Era stravolta, Christina, parlò a vanvera e non notò il sorriso sbieco spuntato a fior di labbra sulla bocca di Katharina. «Credi davvero che Maximilian mi avrebbe consentito di tornare a casa da sola e a piedi?» chiese e sbuffò, «Non ha voluto udire ragioni e mi ha scortato personalmente fino all'ingresso di casa, abbandonando i suoi ospiti e arrischiando di incontrare papà, al quale avrebbe dovuto dare più di una spiegazione per la sua presenza».

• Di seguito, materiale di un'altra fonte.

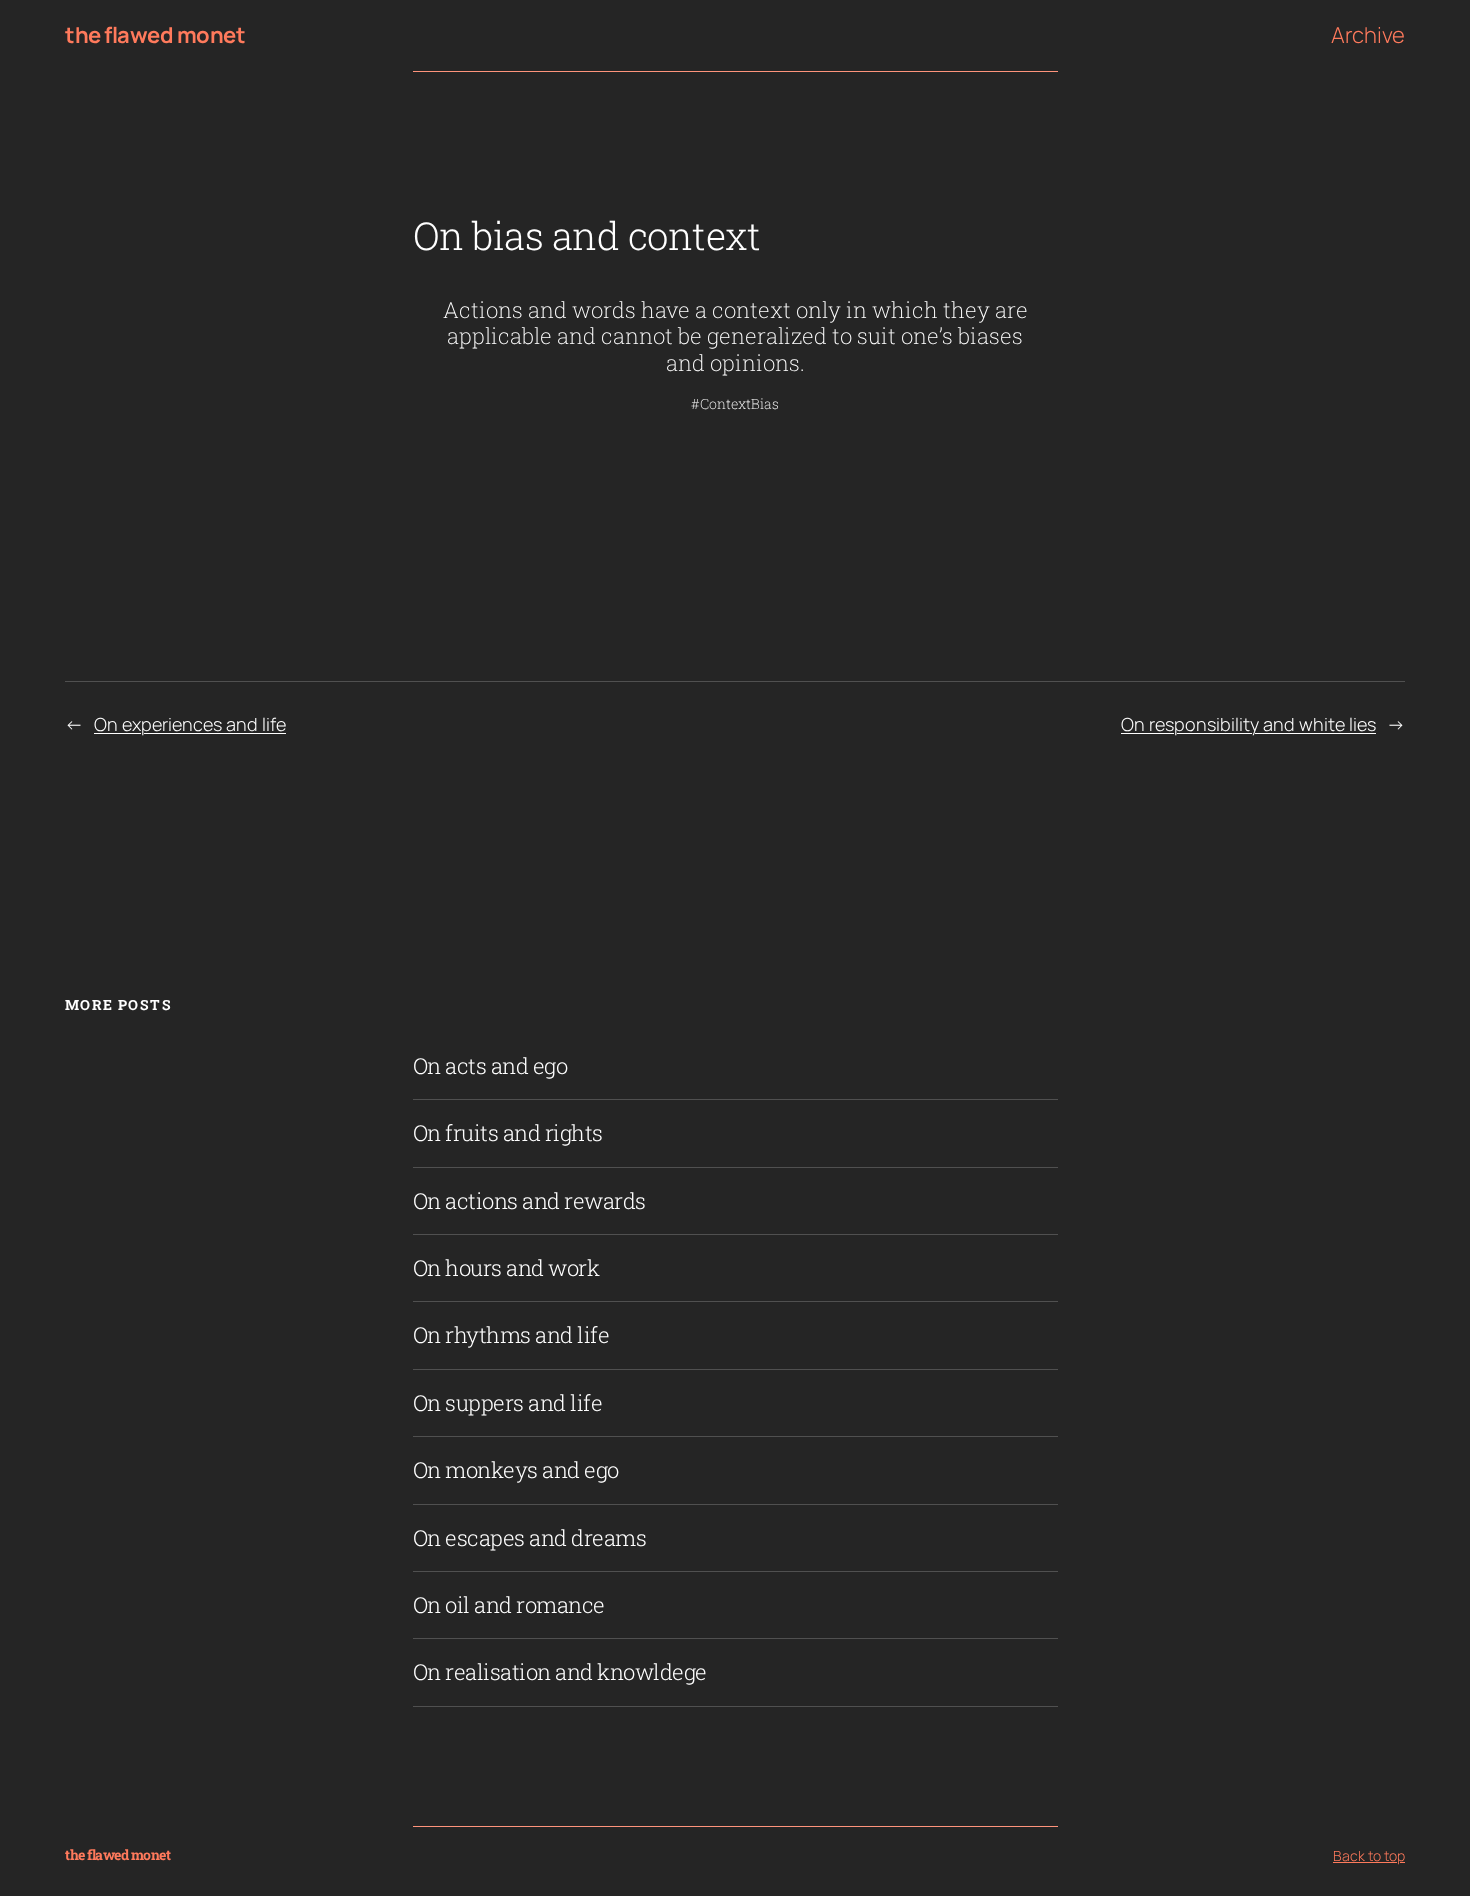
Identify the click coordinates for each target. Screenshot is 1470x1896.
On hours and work (506, 1268)
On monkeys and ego (516, 1470)
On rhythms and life (511, 1335)
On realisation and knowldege (560, 1672)
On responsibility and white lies (1248, 724)
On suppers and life (508, 1403)
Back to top (1369, 1855)
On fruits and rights (508, 1133)
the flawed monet (155, 35)
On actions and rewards (529, 1201)
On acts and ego (490, 1066)
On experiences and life (190, 724)
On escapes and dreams (530, 1538)
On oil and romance (509, 1605)
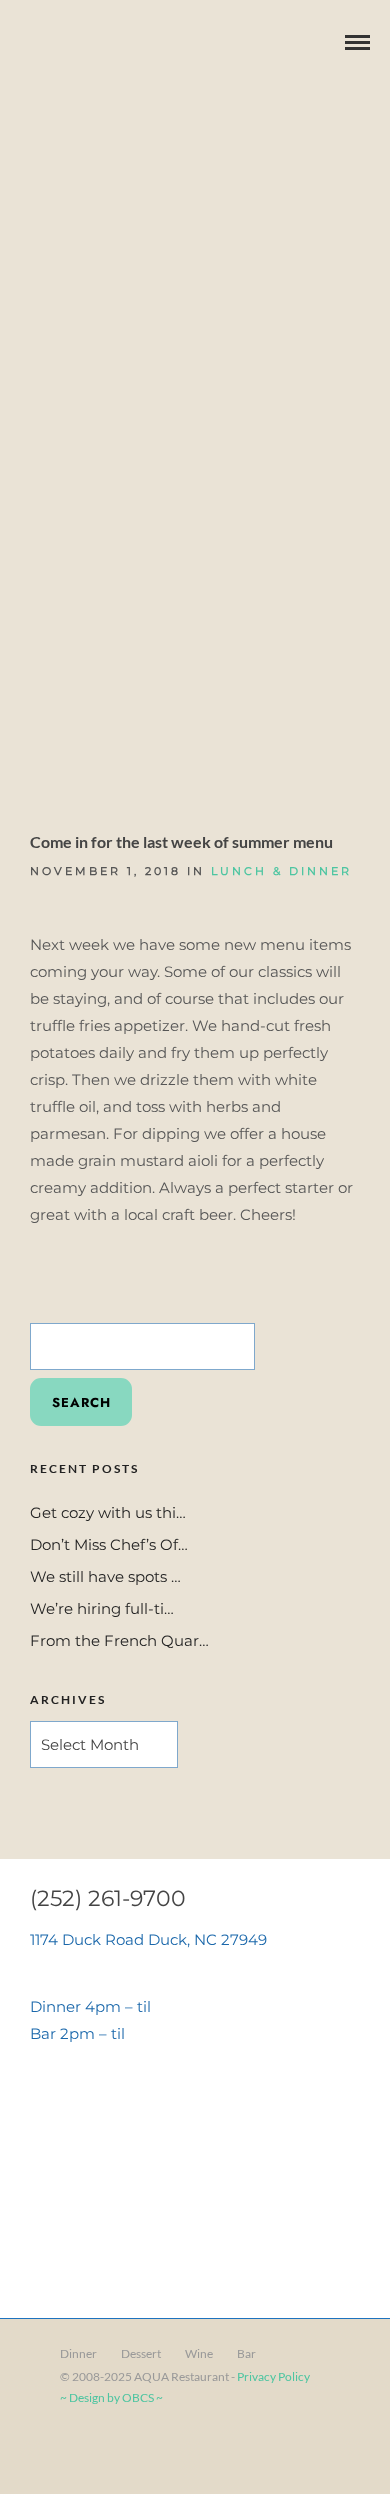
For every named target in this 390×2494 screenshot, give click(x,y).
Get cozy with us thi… (108, 1512)
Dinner (78, 2353)
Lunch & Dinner (281, 871)
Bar (246, 2353)
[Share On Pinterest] (108, 2452)
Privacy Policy (273, 2376)
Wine (199, 2353)
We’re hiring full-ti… (102, 1608)
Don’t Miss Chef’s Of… (109, 1544)
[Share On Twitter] (79, 2452)
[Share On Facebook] (50, 2452)
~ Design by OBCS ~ (111, 2397)
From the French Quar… (119, 1640)
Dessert (141, 2353)
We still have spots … (105, 1576)
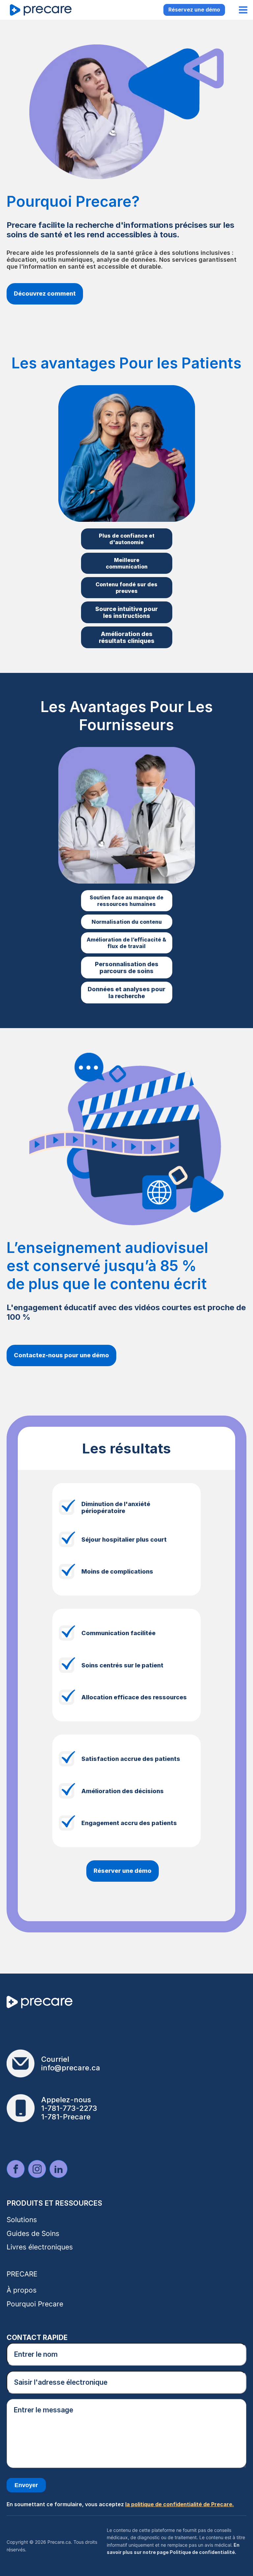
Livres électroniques (40, 2247)
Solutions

«C'era anche Maximilian?» Christina espirò di sollievo, «Sia ringraziato Dio! Spero che anche Alexander abbia insistito per non lasciarti venire da sola, altrimenti si allunga la lista delle cose di cui deve tenermi conto» dichiarò battagliera.

Katharina avrebbe voluto controbattere, ma ogni parola soffocò in gola, sovrastata dal picchiettare cadenzato contro la porta della sua stanza, «Contessina, dorme ancora?», la voce di Clotilde, la sua cameriera personale, oltrepassò il battente e disturbò le due sorelle, «Mi dispiace infastidirla a quest'ora, ma ci sono visite e chiedono espressamente di voi. Ho provato a far notare rispettosamente al duca Eisner Von Eisenhof che non è un orario consono per riceverlo, ma lui ha insistito oltremodo».

Katharina avvertì il cuore sballottolare a destra e manca, salire fino alla laringe e scivolare impetuoso nuovamente nel costato; udì i battiti pulsare violenti e, poi, affievolire uno dopo l'altro e, infine, non ne sentì più neppure uno.

Il vociare ininterrotto di Clotilde e i richiami di Christina, infine, la scossero, facendo vibrare il suo corpo. Annuì, guardando la sorella, e, con la voce ridotta a un sussurro, rispose: «Digli di andare via, non ho alcuna intenzione di parlare con lui. Accertati personalmente che Alexander non venga più a disturbarmi».

«Credo di non essermi spiegata bene, contessina» Clotilde osò interrompere il turpiloquio, «Non è il duca Alexander che è venuto a farle visita, ma il duca Maximilian Eisner Von Eisenhof e ha specificato che non andrà via per nessuna ragione al mondo senza averla vista prima!»

Diversi anni dopo, ripensando a quella visita inaspettata, Katharina capì che ogni avvenimento aveva le sue ragioni di esistere e non importava se, al momento, non venissero comprese. Tutto ciò che davvero contava era non tentare di cambiare quanto doveva accadere.